▸ **WHAT TO PRODUCE**:
Everything from the line containing "Screen dimensions: 1011x1176" through the line containing "Given: Select Beverage" should be repeated exactly, and nothing else from the data.
┏━━
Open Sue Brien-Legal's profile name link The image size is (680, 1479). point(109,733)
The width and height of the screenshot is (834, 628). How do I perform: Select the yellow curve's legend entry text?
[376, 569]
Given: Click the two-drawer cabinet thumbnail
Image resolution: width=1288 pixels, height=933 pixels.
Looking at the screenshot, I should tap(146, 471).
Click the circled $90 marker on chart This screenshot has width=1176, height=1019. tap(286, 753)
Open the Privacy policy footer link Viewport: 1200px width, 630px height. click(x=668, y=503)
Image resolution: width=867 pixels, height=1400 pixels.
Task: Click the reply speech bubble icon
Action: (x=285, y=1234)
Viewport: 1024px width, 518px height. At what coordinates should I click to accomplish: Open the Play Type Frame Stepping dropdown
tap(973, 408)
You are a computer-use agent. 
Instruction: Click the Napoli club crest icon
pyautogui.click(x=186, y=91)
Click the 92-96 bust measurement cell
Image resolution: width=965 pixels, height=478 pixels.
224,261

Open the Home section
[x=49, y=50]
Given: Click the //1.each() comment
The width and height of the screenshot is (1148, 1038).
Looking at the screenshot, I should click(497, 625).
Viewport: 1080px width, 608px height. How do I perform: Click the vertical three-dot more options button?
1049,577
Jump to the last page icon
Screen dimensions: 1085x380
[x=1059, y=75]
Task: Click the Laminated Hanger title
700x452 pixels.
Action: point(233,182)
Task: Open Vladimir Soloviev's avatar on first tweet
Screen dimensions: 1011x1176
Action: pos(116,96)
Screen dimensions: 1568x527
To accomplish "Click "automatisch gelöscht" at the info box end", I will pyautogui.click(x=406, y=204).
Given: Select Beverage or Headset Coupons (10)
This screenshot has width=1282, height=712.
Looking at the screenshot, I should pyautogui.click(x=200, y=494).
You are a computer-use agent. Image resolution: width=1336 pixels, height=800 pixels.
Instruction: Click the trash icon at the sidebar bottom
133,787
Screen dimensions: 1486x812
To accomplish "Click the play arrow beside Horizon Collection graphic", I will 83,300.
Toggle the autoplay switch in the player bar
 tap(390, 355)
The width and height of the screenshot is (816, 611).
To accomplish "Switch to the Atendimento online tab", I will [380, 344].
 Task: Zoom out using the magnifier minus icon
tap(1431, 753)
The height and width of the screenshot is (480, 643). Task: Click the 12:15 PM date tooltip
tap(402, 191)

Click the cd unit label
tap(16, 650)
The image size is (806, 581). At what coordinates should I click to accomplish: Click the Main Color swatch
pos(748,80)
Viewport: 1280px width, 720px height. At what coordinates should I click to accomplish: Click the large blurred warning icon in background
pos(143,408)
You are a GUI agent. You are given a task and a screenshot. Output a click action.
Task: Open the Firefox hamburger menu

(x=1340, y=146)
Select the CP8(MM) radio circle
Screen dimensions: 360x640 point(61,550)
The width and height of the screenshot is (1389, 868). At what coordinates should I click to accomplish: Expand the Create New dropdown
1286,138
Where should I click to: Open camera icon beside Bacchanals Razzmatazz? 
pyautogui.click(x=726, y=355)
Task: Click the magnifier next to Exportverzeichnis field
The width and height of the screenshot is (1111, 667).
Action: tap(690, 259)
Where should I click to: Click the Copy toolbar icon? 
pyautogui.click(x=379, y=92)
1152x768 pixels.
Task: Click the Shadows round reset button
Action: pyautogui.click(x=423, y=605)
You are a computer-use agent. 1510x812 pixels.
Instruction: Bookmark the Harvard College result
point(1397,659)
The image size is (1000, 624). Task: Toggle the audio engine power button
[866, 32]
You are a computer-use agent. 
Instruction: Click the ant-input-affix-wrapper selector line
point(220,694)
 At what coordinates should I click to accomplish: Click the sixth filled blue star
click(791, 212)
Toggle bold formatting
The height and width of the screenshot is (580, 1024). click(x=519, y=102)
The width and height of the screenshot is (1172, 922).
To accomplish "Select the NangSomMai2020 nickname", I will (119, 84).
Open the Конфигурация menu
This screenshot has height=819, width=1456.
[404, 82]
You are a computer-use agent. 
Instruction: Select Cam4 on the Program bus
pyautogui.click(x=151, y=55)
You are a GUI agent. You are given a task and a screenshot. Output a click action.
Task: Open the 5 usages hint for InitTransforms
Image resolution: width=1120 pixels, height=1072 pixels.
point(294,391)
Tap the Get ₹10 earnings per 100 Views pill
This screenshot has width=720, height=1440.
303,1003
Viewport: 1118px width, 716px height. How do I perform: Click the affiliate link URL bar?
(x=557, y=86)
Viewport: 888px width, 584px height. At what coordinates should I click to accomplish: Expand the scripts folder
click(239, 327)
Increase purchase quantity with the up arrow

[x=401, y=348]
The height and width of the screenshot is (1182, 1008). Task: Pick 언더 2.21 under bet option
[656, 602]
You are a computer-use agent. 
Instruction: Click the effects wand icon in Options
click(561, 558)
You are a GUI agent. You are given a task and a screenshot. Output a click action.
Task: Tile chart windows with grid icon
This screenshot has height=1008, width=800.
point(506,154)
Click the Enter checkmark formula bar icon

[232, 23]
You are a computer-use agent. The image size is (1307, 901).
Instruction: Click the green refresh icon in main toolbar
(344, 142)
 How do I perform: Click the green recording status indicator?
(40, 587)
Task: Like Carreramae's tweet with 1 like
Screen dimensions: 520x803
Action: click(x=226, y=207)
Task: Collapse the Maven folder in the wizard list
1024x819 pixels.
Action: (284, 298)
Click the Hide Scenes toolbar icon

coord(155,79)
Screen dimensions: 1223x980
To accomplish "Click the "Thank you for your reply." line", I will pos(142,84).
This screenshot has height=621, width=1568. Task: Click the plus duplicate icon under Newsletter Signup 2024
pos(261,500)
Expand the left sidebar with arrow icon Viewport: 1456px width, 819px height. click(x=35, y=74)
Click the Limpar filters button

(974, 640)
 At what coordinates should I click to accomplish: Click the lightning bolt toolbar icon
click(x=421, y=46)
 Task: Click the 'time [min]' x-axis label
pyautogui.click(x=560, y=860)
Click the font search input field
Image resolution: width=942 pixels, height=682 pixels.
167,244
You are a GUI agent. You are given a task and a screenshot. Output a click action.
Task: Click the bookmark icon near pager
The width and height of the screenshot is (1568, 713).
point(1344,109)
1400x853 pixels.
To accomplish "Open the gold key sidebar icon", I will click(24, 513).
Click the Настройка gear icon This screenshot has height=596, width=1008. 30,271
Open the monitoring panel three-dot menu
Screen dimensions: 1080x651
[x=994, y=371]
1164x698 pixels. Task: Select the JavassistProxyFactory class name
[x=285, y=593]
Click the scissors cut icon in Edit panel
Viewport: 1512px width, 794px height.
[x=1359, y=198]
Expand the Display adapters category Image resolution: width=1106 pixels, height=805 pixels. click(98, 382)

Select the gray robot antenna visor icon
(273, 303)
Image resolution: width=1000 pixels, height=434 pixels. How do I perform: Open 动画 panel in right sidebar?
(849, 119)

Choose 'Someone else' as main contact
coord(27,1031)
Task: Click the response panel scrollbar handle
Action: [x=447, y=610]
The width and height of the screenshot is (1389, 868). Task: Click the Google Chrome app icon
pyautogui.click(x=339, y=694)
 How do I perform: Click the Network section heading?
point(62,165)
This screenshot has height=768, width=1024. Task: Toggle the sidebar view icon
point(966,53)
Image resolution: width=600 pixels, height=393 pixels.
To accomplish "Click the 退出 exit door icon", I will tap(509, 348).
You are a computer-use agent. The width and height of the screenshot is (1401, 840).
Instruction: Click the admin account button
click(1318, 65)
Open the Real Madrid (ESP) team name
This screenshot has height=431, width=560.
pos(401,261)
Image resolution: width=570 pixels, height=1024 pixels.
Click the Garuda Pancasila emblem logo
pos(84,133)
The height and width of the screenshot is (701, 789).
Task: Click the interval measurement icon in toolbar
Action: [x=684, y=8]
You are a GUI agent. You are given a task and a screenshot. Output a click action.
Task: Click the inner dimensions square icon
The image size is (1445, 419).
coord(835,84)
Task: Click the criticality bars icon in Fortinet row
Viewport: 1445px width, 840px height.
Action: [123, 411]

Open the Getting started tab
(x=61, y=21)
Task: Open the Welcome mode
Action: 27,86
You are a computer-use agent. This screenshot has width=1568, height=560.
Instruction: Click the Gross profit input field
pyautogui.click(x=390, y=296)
┗━━
▸ **RESPONSE**:
Screen dimensions: 1011x1176
Action: pos(116,96)
Screen dimensions: 1568x527
To accomplish "Click "automatisch gelöscht" at the info box end", I will pyautogui.click(x=406, y=204).
Given: Select Beverage or Headset Coupons (10)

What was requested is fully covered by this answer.